==== Provided records ====

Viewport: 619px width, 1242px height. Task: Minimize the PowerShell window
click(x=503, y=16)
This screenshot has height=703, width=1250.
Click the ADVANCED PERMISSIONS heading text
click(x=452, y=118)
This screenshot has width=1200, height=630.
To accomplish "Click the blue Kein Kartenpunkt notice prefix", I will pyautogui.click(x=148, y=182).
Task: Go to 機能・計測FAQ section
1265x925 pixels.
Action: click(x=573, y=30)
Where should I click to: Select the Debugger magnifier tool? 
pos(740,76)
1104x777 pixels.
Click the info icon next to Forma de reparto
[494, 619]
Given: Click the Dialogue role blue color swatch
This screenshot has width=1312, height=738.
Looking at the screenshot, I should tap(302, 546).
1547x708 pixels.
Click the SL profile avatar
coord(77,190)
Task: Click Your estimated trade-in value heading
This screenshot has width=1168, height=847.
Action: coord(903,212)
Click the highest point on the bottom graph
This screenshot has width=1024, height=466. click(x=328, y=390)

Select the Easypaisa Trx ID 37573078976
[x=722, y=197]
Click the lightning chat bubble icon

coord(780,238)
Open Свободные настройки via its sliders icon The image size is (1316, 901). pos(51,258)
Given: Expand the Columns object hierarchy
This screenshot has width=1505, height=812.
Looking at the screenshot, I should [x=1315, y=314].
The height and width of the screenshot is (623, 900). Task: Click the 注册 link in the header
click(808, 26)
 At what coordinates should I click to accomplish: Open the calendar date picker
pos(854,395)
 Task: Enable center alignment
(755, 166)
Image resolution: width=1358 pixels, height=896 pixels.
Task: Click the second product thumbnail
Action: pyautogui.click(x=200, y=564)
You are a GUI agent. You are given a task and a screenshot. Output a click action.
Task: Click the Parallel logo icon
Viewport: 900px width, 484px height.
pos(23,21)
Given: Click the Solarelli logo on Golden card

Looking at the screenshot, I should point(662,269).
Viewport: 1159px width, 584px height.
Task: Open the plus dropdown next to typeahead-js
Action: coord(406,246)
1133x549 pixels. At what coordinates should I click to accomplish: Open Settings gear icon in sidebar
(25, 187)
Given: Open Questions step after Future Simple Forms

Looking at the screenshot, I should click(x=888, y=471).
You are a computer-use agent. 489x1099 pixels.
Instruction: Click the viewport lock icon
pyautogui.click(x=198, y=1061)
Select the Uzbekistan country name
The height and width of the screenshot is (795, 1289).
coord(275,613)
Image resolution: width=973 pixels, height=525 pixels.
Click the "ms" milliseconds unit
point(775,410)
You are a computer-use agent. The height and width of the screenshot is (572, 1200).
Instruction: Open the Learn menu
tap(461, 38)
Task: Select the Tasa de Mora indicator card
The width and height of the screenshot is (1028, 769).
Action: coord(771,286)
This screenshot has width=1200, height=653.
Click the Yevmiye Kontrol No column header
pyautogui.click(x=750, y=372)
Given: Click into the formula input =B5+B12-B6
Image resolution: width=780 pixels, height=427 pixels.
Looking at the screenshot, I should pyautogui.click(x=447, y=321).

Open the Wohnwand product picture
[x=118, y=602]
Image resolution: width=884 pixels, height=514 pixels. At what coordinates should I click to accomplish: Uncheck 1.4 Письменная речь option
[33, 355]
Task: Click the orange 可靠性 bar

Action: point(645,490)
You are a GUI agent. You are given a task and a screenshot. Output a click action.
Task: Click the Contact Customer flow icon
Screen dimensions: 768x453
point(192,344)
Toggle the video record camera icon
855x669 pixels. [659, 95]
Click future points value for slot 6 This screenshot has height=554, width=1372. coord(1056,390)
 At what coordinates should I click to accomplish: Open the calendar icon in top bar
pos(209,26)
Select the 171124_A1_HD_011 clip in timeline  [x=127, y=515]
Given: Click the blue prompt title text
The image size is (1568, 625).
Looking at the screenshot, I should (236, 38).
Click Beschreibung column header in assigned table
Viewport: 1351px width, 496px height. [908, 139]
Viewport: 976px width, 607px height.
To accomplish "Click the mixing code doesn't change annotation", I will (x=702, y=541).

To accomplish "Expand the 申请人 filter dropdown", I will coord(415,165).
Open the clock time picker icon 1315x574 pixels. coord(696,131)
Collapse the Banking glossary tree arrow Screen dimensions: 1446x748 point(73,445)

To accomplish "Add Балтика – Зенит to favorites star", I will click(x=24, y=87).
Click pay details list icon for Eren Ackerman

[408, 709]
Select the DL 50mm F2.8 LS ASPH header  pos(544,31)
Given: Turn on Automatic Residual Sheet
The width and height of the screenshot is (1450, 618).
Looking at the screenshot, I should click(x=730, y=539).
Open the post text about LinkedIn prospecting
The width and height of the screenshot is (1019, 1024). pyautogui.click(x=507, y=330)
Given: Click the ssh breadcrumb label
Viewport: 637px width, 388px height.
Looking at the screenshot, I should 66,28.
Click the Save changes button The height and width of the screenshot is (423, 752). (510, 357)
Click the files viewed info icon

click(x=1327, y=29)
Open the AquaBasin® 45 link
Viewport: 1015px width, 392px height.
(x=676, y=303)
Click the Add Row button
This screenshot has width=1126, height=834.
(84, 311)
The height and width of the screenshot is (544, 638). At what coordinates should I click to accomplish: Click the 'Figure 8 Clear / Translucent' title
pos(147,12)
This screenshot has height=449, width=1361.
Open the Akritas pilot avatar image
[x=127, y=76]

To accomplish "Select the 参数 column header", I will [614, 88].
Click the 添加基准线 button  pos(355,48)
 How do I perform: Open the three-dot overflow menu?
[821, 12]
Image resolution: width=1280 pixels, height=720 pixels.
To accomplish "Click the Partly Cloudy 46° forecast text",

====

**Task requirements:** Using the records, find how many lines include the string "computer" and report that number alone.

**Your solution:** 2